Biggest Pie Slice for Bikes: Santa Cruz Measure D

Setting the bar for other counties, Santa Cruz voters supported a sales tax that allocated fully 20% of the proceeds to bicycling and walking. Bike advocates fought previous proposals that provided less money for bikes and more for highways, leading to this proposal that finally won the necessary two-thirds approval.

Honorable Mention: Stanislaus County voters set aside 10.4% of their sales tax for biking and walking!

Biggest New Pot of Money for Bikes: Los Angeles Measure M

Los Angeles voters approved a sales tax that will generate $61 million every year to develop bicycle and pedestrian improvements throughout sprawling Los Angeles County. It sets L.A. up to be a truly bikeable county if it’s used wisely. The Los Angeles County Bicycle Coalition is working with its allies and partners to focus that money on the biking and walking improvements that will serve the people who need those amenities the most: low-income people of color in neighborhoods with poor transit service.

Best New Leadership: Sacramento  

Sacramentans are looking at a very bright future with the installment of three important new leaders. Jennifer Donlon-Wyant was a bold and innovative bicycle planner at the leading firm, Alta Planning+Design, until the City of Sacramento stole her away as their Active Transportation Program Specialist. Her expertise will be complemented by newly elected Mayor Darrell Steinberg, author of California’s landmark SB 375 that set regional targets for reduction in greenhouse gas emissions from transportation; and James Corless, former Executive Director of Transportation for America, will take over as the Executive of Sacramento Area Council of Governments.  

Best Reallocation of State Active Transportation Program Funds

When our partners across the state, including those in the Coachella Valley, were disappointed to see the biggest chunk (by far) of the most recent round of Active Transportation grants go to a single golf cart-and-bicycle pathway project, our own Jeanie Ward-Waller dug deep into the application and discovered an error in the scoring of the application. The applicants mistakenly  took credit for helping disadvantaged communities even though certain aspects of their project didn’t meet the right criteria. We alerted the California Transportation Commission, and five projects around the state were awarded instead.

New Executives for 2016

It was a big year for leadership transition at local bicycle advocacy organizations around the state. The San Francisco Bicycle Coalition appointed Brian Wiedenmeier as their Executive Director, promoting him from his post there as Development Director. The Sonoma County Bicycle Coalition looked to the next county, swiping Marin’s Program Director Alisha O’Loughlin to make her their new Executive. Tyler Wertenbruch held down the fort for Bike SLO County for most of 2016, allowing for the appointment of Mike Bennett as their new Executive Director. Janneke Strause was appointed the new Executive Director of Bike Santa Cruz County. Nina Mohammed is the interim Executive Director of the Inland Empire Biking Alliance. 

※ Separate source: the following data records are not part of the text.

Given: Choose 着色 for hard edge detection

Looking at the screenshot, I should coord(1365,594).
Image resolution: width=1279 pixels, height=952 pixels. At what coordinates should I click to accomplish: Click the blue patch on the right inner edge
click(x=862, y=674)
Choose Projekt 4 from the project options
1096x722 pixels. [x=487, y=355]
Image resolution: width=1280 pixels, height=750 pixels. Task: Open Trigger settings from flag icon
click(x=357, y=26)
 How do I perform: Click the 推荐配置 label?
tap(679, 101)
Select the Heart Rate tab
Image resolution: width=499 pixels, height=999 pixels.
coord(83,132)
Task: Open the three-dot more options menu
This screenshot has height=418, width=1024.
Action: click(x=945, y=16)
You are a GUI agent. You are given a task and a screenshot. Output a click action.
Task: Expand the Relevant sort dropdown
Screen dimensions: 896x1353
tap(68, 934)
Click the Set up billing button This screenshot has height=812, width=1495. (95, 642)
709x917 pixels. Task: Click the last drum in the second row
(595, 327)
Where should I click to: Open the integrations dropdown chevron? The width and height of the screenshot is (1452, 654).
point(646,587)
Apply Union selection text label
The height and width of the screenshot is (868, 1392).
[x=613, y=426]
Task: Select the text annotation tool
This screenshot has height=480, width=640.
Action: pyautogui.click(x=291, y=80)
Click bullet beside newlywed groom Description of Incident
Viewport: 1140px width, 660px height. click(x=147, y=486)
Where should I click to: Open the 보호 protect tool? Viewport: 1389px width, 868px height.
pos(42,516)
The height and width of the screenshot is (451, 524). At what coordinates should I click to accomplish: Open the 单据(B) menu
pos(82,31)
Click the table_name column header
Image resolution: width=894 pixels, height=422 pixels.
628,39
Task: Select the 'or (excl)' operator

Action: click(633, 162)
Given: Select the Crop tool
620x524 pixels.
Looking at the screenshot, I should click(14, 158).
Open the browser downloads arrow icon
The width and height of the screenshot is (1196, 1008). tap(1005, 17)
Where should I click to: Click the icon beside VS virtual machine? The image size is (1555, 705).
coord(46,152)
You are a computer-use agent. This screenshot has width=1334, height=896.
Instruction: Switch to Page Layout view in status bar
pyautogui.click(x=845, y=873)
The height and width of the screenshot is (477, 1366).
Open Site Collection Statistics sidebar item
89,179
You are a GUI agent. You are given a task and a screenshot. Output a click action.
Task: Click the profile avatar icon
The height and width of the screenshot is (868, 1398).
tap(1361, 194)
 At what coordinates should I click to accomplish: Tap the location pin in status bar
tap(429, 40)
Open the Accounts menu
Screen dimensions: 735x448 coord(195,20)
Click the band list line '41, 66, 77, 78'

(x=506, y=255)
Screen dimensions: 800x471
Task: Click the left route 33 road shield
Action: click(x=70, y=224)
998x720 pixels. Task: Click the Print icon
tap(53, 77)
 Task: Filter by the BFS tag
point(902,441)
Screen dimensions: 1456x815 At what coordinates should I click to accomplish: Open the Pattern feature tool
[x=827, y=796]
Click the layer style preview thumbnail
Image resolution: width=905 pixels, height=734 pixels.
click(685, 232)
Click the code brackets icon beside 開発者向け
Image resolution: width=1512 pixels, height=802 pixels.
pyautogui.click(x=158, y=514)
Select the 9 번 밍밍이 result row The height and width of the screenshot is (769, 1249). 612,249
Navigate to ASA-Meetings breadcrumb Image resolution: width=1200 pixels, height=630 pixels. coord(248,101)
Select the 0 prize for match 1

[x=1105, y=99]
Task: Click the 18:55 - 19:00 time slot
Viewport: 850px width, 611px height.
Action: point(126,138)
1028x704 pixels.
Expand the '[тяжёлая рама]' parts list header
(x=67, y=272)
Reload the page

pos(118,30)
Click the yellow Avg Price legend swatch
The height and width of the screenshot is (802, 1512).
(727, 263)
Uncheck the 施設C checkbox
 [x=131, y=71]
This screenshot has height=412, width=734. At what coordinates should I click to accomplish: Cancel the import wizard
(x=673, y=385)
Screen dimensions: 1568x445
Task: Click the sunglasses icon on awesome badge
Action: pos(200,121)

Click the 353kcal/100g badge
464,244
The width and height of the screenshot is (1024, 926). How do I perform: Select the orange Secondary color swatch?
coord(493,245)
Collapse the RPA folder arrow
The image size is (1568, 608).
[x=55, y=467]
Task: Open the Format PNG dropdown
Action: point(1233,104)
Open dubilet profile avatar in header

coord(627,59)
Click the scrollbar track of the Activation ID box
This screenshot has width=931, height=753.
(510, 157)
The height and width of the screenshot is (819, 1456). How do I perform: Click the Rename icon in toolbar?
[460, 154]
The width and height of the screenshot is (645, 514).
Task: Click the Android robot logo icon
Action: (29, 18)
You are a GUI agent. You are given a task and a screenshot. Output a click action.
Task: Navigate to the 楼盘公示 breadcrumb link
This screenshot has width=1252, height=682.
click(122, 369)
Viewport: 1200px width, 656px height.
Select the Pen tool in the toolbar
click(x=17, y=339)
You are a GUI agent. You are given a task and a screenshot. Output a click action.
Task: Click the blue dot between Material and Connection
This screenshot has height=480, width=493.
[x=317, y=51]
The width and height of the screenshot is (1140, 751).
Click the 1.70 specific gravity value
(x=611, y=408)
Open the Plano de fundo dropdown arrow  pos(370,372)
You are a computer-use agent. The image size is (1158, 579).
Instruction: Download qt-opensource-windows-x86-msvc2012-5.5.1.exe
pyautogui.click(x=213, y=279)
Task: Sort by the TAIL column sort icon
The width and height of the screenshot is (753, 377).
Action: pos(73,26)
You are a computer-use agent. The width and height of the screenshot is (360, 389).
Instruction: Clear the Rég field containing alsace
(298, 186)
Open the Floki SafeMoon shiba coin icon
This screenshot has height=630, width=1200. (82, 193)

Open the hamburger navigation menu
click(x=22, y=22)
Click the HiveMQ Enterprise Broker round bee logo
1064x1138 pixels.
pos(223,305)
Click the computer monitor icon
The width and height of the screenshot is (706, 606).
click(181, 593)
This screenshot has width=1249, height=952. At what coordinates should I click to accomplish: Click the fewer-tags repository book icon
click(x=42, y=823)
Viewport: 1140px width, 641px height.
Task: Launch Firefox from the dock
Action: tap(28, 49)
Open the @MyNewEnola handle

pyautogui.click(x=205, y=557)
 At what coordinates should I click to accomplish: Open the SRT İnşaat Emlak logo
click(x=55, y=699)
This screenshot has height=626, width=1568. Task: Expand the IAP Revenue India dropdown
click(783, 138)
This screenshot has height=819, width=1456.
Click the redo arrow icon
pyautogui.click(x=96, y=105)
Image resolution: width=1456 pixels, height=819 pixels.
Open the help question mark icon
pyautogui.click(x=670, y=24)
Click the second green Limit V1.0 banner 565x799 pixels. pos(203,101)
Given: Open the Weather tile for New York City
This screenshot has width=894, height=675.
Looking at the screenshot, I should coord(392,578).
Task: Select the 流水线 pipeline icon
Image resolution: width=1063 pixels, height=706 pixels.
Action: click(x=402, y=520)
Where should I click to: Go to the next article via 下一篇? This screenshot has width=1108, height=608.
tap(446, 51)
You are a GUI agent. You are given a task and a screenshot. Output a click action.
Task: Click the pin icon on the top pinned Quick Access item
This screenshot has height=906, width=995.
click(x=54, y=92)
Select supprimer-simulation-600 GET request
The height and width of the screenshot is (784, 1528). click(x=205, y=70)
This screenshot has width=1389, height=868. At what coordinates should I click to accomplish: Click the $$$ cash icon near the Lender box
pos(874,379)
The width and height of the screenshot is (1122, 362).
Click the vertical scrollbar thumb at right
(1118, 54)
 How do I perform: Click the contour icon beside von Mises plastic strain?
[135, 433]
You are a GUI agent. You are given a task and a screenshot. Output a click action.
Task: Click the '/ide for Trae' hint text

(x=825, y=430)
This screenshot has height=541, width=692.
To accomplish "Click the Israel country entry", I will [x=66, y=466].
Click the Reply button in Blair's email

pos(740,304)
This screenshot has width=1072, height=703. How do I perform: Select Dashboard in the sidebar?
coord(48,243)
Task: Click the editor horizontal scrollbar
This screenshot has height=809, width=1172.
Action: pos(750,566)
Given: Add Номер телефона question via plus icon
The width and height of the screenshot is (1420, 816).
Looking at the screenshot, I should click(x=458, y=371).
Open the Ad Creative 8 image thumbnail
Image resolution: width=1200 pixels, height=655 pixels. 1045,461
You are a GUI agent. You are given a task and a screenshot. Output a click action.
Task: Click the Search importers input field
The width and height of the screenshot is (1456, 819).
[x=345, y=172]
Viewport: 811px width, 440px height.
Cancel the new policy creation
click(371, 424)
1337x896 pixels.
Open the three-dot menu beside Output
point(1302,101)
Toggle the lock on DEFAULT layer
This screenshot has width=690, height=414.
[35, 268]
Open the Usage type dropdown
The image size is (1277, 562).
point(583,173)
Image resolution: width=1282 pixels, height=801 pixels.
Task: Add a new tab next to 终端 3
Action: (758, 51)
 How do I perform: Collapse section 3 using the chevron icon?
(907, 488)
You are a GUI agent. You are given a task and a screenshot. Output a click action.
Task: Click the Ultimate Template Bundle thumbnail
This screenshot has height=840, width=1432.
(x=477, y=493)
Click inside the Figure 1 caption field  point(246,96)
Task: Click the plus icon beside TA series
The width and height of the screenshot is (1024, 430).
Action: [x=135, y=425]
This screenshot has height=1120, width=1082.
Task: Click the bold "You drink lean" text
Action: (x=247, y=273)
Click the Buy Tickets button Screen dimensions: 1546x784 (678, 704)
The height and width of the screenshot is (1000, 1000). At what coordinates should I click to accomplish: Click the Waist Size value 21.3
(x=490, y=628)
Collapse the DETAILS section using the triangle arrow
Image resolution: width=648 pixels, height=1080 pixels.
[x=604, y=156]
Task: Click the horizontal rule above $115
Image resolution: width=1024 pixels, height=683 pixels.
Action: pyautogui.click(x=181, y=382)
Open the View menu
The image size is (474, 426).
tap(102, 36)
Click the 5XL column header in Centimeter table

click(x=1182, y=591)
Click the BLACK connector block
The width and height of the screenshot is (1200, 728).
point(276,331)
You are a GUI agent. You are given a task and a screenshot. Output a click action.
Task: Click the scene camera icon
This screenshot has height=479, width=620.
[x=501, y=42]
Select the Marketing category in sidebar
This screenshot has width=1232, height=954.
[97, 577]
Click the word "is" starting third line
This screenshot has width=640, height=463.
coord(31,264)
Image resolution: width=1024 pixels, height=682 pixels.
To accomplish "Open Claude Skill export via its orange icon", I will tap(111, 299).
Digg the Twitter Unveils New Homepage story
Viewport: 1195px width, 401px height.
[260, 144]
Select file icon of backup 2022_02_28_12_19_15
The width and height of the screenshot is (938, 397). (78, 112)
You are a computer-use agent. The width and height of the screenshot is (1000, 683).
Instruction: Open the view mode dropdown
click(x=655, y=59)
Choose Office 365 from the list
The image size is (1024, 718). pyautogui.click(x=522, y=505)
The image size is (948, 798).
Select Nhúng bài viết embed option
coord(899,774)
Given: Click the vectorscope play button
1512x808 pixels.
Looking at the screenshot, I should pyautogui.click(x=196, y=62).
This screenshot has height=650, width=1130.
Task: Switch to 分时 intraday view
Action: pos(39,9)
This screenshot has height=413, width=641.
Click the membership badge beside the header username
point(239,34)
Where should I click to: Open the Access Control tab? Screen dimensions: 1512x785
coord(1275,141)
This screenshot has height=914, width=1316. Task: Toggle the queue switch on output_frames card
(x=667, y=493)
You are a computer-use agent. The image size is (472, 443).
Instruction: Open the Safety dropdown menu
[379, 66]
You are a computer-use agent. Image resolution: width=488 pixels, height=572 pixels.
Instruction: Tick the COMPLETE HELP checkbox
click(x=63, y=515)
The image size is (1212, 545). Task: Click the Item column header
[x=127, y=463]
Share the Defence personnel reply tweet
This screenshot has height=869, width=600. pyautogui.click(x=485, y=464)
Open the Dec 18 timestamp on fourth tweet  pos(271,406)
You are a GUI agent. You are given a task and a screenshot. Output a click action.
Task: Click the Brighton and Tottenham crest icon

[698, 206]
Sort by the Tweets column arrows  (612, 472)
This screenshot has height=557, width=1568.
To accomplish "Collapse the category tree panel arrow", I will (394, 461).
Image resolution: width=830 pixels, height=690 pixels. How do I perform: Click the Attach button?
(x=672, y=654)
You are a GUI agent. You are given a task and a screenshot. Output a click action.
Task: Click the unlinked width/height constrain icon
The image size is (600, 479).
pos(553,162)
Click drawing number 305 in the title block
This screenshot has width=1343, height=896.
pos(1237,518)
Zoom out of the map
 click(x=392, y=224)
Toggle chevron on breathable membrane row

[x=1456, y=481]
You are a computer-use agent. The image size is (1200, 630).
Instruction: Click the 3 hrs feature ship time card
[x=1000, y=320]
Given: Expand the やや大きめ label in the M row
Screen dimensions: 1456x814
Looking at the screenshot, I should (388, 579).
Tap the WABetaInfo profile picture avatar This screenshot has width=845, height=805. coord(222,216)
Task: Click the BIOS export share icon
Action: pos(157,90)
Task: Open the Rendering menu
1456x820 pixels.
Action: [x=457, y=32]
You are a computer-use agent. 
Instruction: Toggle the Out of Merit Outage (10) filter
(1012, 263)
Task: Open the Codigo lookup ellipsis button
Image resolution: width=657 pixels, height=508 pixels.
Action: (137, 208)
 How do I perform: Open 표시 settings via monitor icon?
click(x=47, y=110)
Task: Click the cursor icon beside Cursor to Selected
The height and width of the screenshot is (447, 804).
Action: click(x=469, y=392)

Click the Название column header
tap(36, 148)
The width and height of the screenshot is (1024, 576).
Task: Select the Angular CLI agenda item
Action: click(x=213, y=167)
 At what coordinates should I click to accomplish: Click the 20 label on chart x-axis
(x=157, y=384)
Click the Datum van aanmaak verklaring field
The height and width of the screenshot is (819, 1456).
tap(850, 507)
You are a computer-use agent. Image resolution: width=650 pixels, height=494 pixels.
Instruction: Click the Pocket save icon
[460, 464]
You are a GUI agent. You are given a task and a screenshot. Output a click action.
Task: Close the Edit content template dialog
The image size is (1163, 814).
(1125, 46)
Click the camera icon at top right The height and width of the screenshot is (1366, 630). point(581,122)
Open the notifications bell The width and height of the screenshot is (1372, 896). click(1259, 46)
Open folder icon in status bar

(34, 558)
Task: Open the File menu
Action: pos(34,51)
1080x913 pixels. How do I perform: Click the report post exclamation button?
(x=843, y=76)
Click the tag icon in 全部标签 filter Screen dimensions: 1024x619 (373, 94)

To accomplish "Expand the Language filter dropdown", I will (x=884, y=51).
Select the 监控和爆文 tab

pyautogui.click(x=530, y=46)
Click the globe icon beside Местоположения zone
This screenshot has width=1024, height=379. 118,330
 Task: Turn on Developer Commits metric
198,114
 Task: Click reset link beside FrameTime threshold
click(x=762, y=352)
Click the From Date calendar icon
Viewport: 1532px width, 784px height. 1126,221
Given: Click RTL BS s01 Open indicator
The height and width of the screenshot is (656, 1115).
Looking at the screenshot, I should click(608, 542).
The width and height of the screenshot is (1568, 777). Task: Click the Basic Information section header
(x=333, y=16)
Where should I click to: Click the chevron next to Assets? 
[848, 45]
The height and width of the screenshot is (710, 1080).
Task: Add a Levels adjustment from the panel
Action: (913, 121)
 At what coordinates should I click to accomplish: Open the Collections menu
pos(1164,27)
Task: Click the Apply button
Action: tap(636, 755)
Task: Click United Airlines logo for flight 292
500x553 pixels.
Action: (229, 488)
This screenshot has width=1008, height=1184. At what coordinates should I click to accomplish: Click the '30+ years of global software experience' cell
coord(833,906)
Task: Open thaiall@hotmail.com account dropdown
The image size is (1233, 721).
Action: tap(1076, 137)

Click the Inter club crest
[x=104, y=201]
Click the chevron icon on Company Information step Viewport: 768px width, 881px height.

Most Anti-Climactic Merger

At first you had to read between the lines and squint really hard when reading the announcements from the Alliance for Biking & Walking and the League of American Bicyclists: Is that a merger? Or a takeover? In July the picture became more clear. The Alliance is dissolving and its programs are being integrated into the League’s brand new “Active Transportation Leadership Institute.” What will happen to the annual leadership retreat? Who will provide trainings and coaching to bicycle advocates, both professional and volunteer? We look forward to learning the answers when the League launches the Institute in March. And, alongside the League, we’ll supplement and complement its programs with our own trainings and retreats for California bike advocates. Mark your calendar for the biannual California Bike Summit October 3-6 in Sacramento.